> **Work task**: Look through the listing and report every line that has "right" in it.

> **Material supplied**:

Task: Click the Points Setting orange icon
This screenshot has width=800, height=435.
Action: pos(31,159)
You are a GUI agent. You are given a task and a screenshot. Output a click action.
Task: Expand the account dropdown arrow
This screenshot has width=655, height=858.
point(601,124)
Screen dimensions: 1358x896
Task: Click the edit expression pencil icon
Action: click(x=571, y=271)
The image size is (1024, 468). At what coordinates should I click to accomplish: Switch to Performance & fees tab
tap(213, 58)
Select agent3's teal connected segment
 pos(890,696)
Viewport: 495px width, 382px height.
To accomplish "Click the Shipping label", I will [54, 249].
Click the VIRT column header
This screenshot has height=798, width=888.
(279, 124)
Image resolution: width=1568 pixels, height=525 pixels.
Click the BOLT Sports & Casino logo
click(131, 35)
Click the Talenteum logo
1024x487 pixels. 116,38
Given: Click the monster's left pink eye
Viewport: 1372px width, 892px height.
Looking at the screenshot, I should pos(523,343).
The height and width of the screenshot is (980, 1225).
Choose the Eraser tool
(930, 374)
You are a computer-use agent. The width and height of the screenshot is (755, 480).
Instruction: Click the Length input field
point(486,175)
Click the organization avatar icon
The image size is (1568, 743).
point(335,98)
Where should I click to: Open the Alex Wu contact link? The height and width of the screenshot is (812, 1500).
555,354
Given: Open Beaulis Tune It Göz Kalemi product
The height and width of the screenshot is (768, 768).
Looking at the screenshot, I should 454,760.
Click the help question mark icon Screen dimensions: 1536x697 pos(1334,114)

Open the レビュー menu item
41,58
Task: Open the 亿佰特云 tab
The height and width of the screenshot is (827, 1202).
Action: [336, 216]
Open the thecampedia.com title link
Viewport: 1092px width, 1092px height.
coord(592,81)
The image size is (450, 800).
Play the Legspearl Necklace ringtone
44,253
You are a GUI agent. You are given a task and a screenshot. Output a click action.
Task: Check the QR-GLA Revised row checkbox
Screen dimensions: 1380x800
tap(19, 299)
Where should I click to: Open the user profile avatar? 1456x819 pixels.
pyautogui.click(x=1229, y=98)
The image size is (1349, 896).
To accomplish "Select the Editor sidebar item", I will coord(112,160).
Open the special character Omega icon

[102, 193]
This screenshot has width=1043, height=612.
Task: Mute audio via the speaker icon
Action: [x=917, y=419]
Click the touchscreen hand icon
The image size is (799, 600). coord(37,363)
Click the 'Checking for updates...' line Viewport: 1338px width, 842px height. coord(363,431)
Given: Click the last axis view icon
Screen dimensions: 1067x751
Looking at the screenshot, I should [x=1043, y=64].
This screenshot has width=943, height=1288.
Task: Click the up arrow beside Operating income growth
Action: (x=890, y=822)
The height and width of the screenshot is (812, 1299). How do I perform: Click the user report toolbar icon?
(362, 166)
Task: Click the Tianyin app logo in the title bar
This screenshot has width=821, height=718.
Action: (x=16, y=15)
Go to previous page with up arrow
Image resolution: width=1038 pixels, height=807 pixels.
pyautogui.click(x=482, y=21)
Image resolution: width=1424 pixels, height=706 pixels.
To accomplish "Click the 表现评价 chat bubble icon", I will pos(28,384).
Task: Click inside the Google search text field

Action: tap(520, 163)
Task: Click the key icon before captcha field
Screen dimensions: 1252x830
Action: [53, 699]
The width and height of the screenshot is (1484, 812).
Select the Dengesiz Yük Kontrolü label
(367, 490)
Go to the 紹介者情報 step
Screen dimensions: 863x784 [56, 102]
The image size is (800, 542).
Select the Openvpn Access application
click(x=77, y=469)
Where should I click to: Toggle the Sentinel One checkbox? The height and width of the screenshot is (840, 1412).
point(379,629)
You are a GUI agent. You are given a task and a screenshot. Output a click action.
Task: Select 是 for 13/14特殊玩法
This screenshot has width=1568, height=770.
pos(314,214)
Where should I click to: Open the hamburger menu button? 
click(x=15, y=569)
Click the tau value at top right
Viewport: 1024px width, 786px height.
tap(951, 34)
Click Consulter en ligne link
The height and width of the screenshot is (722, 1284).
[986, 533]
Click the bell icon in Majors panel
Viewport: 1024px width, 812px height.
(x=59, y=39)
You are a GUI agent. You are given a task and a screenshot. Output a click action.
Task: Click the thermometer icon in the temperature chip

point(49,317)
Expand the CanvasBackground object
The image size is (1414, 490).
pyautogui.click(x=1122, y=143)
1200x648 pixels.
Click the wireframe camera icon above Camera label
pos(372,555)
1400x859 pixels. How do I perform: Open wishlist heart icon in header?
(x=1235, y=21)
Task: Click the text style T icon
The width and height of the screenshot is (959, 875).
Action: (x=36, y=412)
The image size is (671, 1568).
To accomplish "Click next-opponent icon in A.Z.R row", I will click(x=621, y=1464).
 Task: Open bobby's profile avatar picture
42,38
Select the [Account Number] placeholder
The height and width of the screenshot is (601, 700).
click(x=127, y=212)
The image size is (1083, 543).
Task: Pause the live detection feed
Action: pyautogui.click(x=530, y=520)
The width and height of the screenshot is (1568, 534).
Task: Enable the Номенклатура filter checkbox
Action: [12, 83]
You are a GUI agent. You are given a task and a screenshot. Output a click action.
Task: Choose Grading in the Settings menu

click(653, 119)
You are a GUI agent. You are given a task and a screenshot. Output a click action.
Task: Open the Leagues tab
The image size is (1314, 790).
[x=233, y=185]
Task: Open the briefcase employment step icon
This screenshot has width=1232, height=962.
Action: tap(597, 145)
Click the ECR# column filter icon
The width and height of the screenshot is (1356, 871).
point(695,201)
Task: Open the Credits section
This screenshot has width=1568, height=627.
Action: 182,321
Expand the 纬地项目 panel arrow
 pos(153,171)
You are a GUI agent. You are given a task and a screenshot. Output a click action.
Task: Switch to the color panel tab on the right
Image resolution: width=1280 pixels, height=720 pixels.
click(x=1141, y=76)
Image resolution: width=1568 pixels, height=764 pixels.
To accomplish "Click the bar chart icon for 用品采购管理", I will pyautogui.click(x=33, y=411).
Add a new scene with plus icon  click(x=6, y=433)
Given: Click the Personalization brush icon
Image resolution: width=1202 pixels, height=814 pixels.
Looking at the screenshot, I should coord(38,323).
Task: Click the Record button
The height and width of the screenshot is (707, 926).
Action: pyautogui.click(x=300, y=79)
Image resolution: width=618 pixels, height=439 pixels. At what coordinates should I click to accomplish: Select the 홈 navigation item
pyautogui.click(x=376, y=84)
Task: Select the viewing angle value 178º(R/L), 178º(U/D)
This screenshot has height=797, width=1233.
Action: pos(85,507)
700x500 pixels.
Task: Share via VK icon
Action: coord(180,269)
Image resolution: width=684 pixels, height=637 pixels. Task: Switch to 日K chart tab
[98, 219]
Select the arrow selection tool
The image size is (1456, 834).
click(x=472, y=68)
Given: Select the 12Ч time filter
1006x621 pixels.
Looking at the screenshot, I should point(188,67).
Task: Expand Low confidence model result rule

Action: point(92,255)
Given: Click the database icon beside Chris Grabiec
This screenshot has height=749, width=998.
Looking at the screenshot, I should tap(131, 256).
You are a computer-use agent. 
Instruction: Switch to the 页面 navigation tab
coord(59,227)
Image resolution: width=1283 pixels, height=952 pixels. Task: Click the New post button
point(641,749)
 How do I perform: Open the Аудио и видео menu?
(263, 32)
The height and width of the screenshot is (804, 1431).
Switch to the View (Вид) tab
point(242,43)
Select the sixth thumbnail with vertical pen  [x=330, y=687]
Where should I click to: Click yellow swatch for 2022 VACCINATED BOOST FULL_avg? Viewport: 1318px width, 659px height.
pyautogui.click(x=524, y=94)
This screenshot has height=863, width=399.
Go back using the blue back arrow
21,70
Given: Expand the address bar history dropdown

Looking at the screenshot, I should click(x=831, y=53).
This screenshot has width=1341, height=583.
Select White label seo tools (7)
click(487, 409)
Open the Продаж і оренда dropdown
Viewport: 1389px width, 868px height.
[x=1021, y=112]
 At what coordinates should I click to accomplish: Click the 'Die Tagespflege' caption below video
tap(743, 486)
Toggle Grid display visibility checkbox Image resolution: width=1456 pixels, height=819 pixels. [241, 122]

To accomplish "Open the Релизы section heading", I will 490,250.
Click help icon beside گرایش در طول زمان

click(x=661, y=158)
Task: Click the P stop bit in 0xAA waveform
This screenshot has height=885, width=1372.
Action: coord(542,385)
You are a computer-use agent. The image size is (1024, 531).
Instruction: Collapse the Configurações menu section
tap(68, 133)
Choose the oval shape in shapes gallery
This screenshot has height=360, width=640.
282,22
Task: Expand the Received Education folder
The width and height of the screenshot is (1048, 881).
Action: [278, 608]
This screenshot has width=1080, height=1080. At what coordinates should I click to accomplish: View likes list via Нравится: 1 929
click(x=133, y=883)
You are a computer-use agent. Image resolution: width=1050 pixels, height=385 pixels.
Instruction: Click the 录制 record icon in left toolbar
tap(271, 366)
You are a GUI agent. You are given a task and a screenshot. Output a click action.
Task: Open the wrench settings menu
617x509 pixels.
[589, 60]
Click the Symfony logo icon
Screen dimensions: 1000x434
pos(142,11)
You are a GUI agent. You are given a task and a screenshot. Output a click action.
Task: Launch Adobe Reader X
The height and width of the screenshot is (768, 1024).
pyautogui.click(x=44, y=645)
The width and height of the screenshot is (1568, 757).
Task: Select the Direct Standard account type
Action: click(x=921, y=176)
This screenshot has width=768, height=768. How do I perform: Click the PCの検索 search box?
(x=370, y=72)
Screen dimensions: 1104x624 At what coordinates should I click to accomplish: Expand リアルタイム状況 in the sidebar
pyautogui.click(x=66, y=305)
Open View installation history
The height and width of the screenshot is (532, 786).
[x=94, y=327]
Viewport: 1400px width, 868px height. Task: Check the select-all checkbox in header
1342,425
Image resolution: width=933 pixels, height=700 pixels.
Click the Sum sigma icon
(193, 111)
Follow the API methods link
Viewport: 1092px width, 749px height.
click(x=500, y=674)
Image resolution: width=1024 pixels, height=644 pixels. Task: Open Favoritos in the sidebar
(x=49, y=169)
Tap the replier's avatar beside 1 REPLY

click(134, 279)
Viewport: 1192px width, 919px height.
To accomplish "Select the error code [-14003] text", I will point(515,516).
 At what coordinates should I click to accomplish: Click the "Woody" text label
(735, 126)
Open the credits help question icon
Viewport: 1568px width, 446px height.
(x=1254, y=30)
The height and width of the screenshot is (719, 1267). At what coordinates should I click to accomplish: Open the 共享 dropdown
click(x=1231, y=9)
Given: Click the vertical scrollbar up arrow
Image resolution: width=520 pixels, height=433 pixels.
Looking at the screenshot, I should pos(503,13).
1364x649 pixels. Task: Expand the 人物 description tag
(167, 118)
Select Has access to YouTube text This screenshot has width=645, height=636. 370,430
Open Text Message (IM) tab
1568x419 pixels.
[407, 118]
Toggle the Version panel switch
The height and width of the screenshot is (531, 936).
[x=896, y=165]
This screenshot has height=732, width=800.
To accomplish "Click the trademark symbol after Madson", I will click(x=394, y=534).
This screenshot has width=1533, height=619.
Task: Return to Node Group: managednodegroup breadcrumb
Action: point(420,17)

> **Written solution**:
Click the tau value at top right
Task: Switch to the color panel tab on the right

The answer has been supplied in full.